Las grandes carpas azules y blancas instaladas en el amplio predio de Gulfstream Park, junto a la imponente estatua del Pegasus, en la ciudad de Hallandale Beach, se convierten en una invitación irresistible para los fanáticos del célebre Cirque du Soleil. Mucho más que un entretenimiento para todas las edades, Luzia, un espectáculo que rinde homenaje a la riqueza cultural de México, propone una experiencia sensorial inmersiva, donde la poesía visual y la destreza física se funden en escena.

El Cirque du Soleil es una compañía mundialmente reconocida por el talento de sus artistas y la enorme precisión de sus producciones. Cuarenta y siete actores, malabaristas, acróbatas, trapecistas y contorsionistas capturan la atención del público, apoyados por una musicalización cuidadosamente coordinada y un escenario versátil que permite múltiples cambios de escenografía, realzados por un despliegue de luces de colores.

El evento se divide en múltiples secciones, cada una con identidad y ritmo propios, logrando mantener al espectador cautivado de principio a fin. El espectáculo inicia cuando el conductor, un personaje con esencia de payaso, aunque sin su vestimenta tradicional, “da cuerda” al escenario como si se tratara de una cajita de música, dando paso a una sucesión de actos profundamente inspirados en México.

Entre los momentos más memorables se destaca la escena protagonizada por una mariposa y un imponente caballo gigante que evoca a los tarahumaras; otra llena de dinamismo presenta a picaflores saltarines. También sobresale un número en el desierto, interpretado por dos jóvenes acróbatas, así como un homenaje al cine mexicano, en el que un acróbata, boca abajo, asciende progresivamente en un despliegue de fuerza y precisión. El recorrido continúa con una estampa del jardín tropical de Tlacopan y un acto en columpio protagonizado por un enmascarado, en clara alusión a la lucha libre mexicana. Finalmente, entre otras escenas igualmente vibrantes, el espectáculo culmina con una celebración de las fiestas mexicanas, cerrando con energía y colorido una experiencia escénica inolvidable.

El espectáculo incluye numerosos actos en los que el agua juega un papel fundamental, representando la lluvia de diversas maneras y creando mágicamente con el agua increíbles formas de peces y árboles. Y, como siempre, está presente el infaltable personaje cómico, el conductor, entreteniendo sin palabras, solo con mímica y ocurrencias que generan constantes carcajadas entre los presentes.

El espectáculo no se limita a las acrobacias. En este año de Mundial de fútbol, incorpora además a una destacada dupla de malabaristas del balón que despliegan un repertorio sorprendente: realizan todo tipo de juegos de destreza, combinan técnica y ritmo, e incluso bailan con el balón en la cabeza al estilo de Michael Jackson. La propuesta se completa con secuencias de breakdance en las que la pelota se convierte en una extensión natural de sus pies, elevando la experiencia a un nivel de virtuosismo y creatividad excepcional.

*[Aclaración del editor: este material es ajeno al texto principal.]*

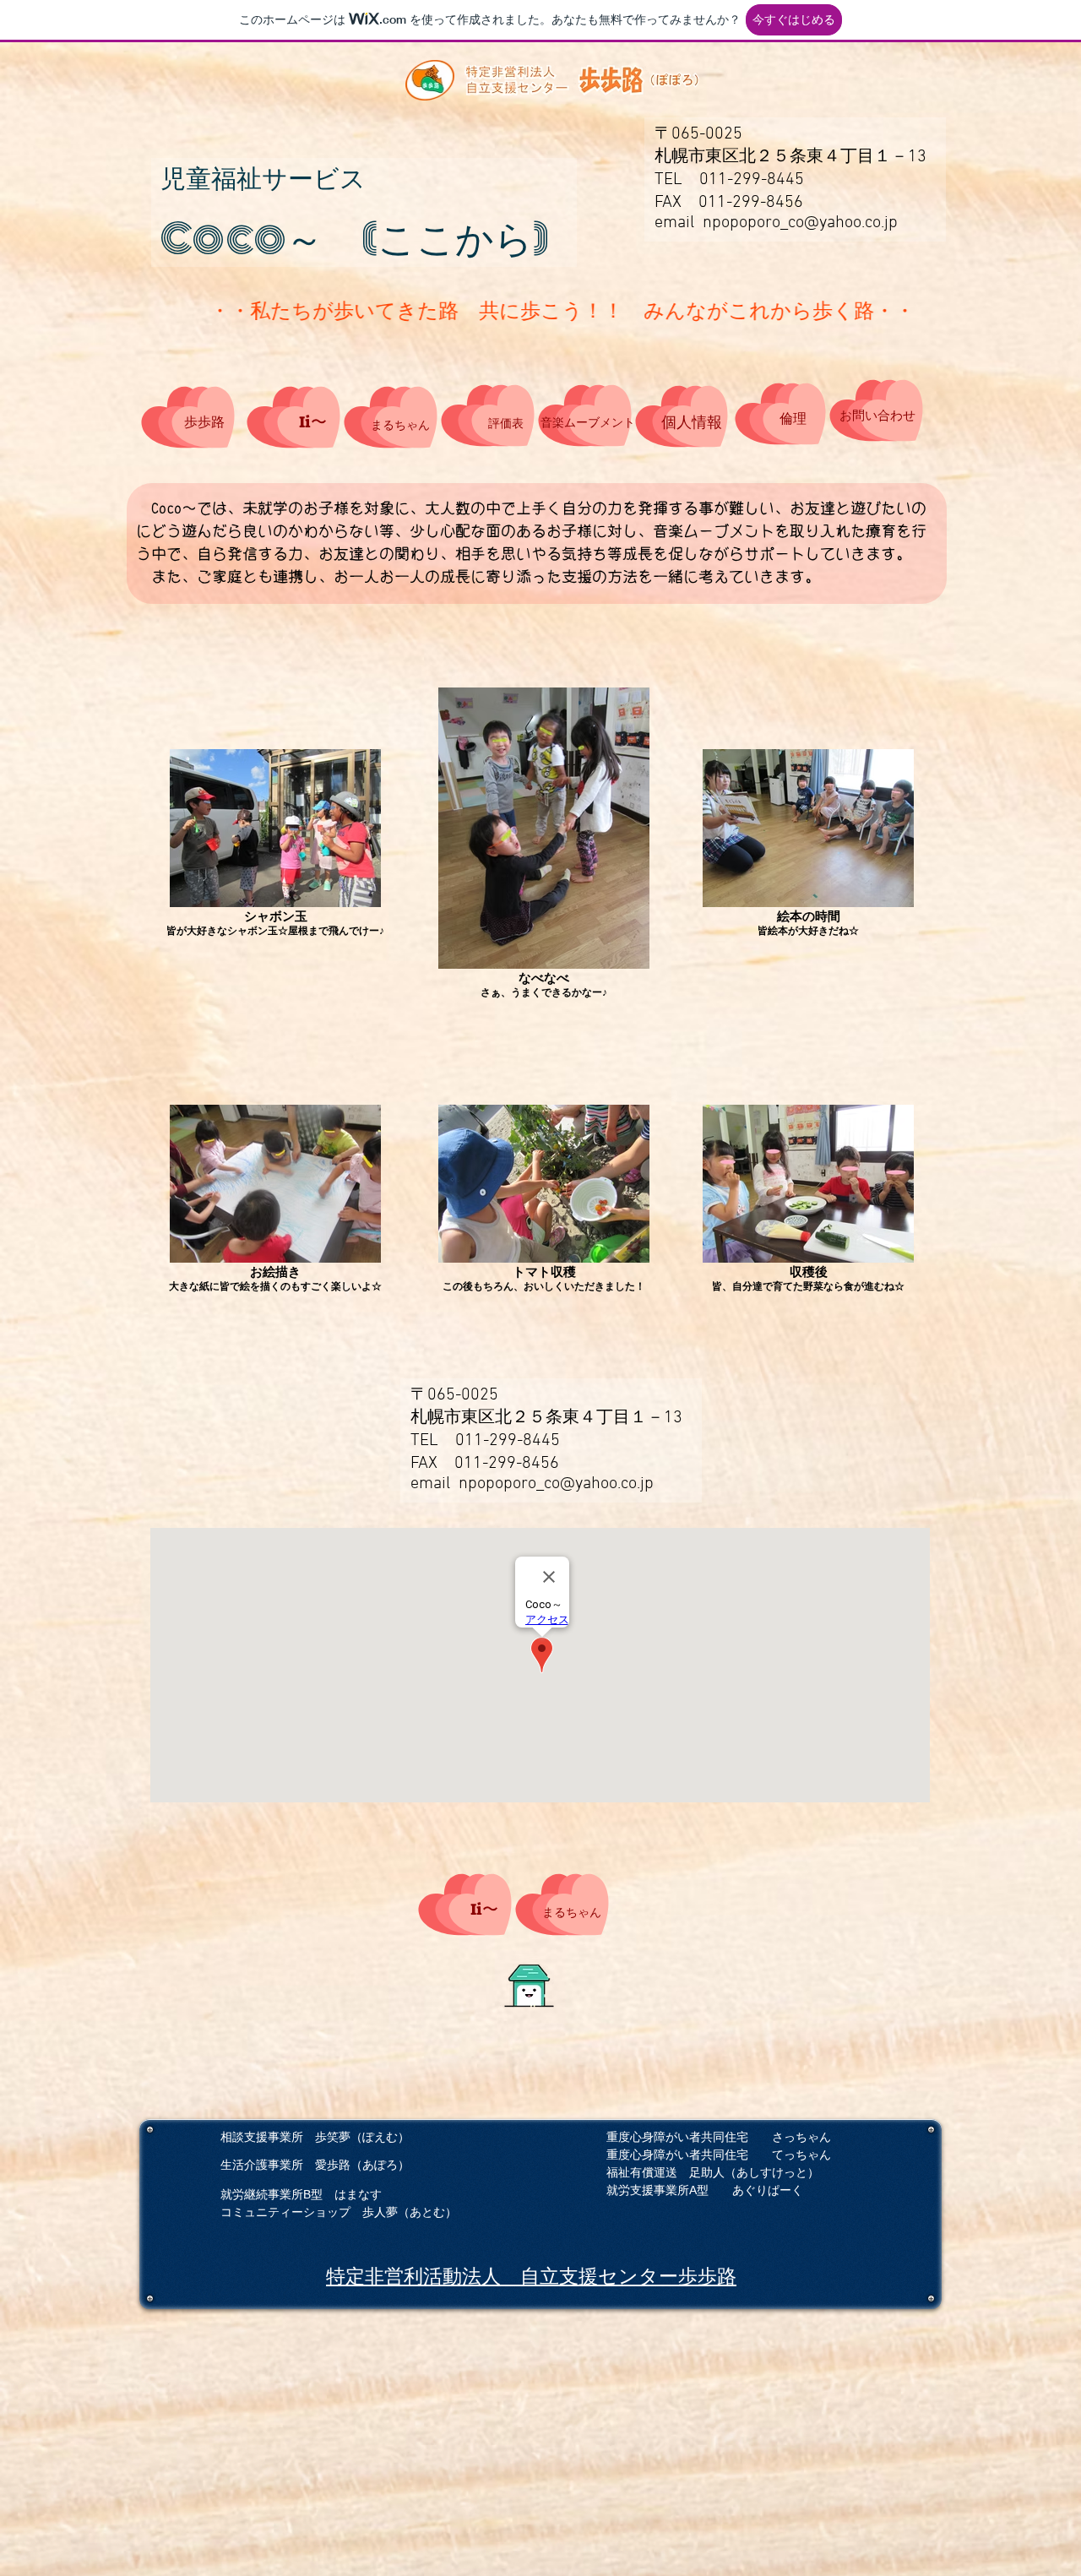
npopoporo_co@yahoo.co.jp (800, 223)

El intermedio, de aproximadamente 25 minutos, permite explorar otras áreas del recinto. Las carpas conectadas ofrecen desde el programa oficial del espectáculo hasta una amplia variedad de recuerdos: indumentaria, accesorios, objetos decorativos como mariposas, y piezas coleccionables. La propuesta gastronómica acompaña con opciones variadas, que van desde clásicos como palomitas de maíz, nachos, churros, pretzels, hasta bebidas con y sin alcohol, adaptándose a todos los gustos.

Entre los detalles más llamativos se encuentra el vestuario, verdadero protagonista visual. Se destaca el traje de apertura Running Woman, una mariposa monarca gigante diseñada por Giovanna Buzzi, cuya confección demandó 108 horas de trabajo y cuenta con alas de seis metros de largo. También sobresale Sunday, otra creación hecha a mano, de la misma diseñadora, cuya elaboración llevó 56 horas solo para la cabeza y 103 horas en total, elaborada con materiales de alta tecnología como el Plastazote HD60, utilizado incluso por la NASA.

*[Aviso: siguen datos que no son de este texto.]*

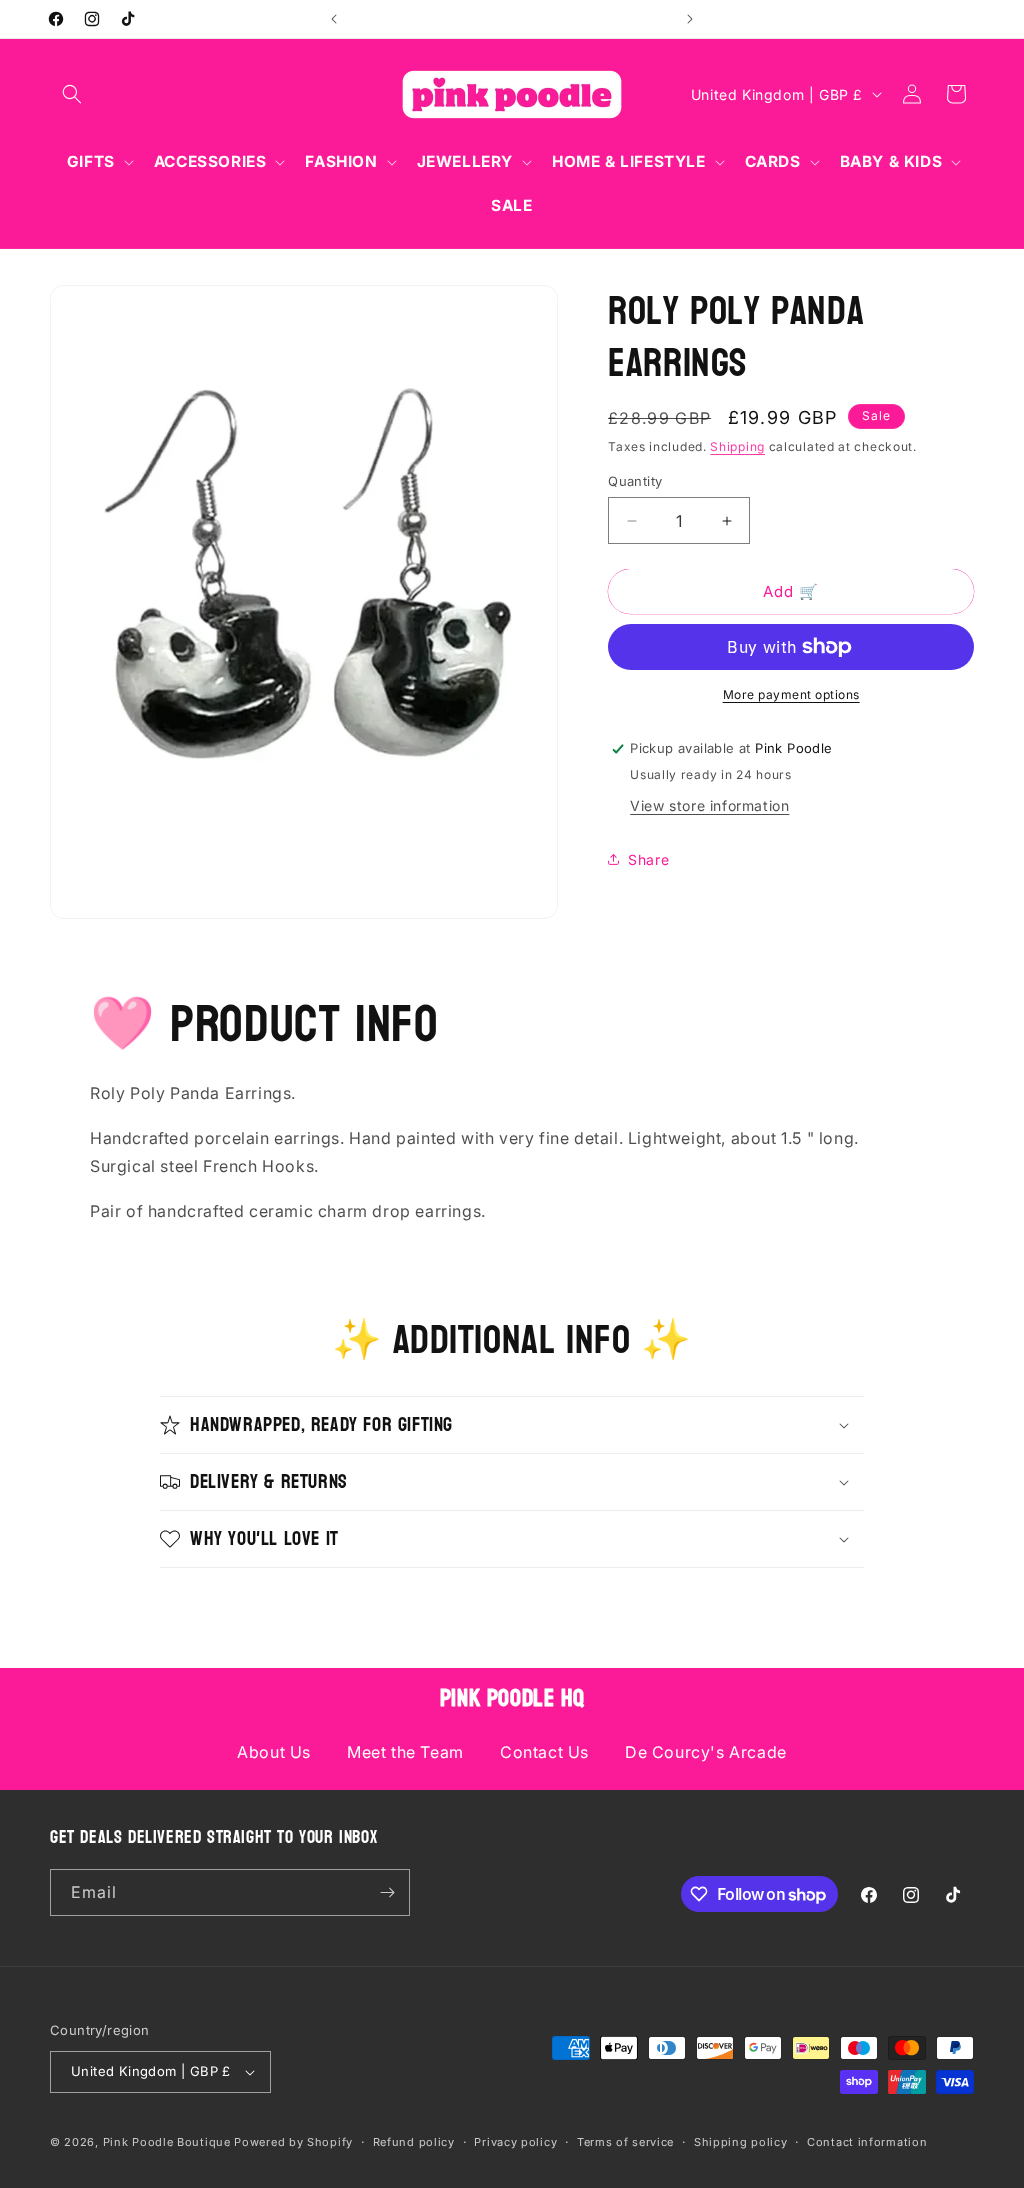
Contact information (867, 2142)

Al finalizar la función, los artistas se despiden desde el escenario ante una ovación de pie, coronando una noche que deja al público maravillado. Luzia no solo confirma el altísimo nivel de profesionalismo y precisión del Cirque du Soleil, sino que reafirma su capacidad de emocionar, sorprender y transportar a universos donde la realidad y la fantasía conviven en perfecta armonía.